_Exercise goal_
All lines from the one that has "989x824 pixels." onward to the end of the records below are to be returned exactly; pictures are to be skipped.

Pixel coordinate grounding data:

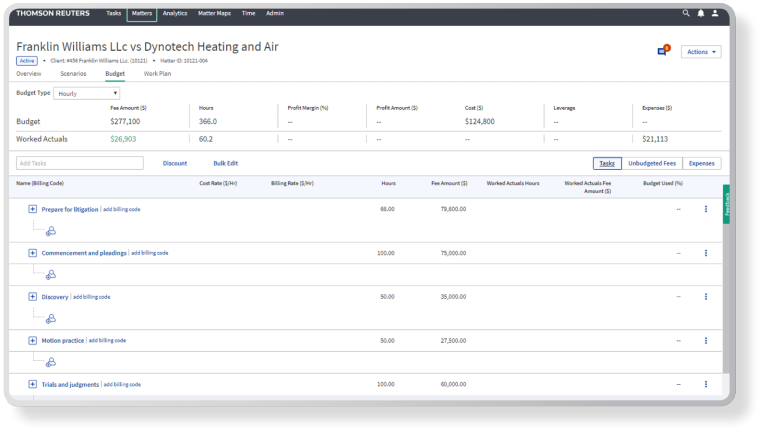Open kebab menu for Discovery row
The height and width of the screenshot is (432, 768).
tap(706, 297)
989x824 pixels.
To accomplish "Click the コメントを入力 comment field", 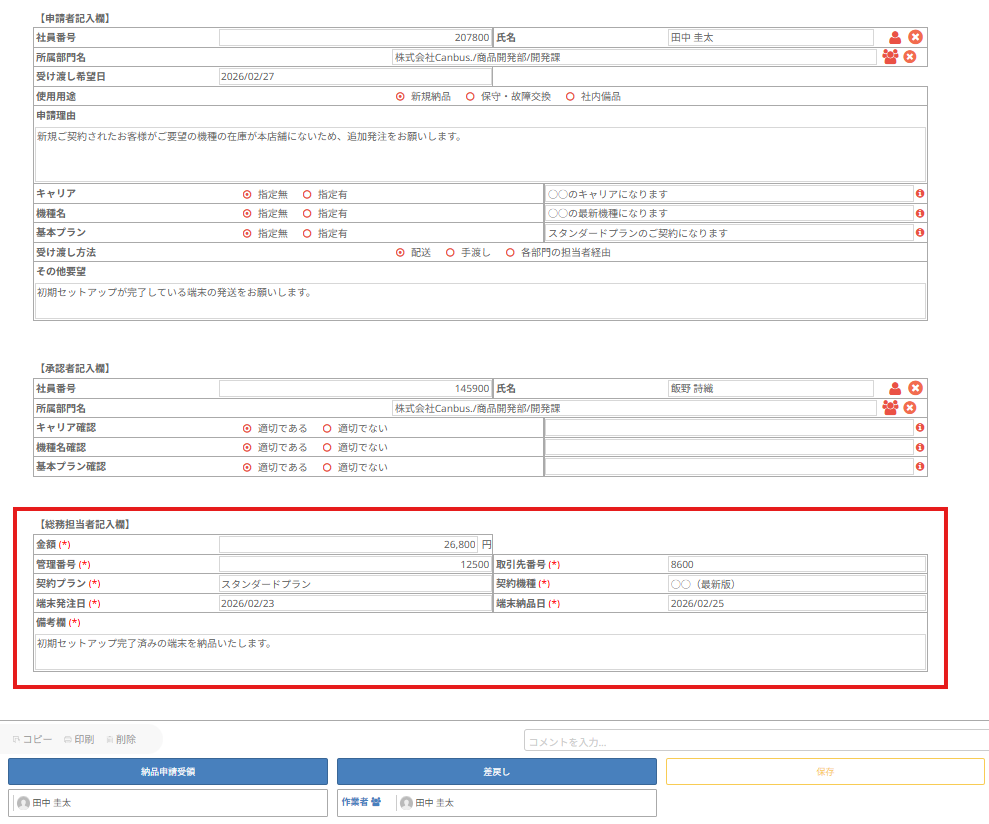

_Task output_
989x824 pixels.
To accomplish "Click the コメントを入力 comment field", 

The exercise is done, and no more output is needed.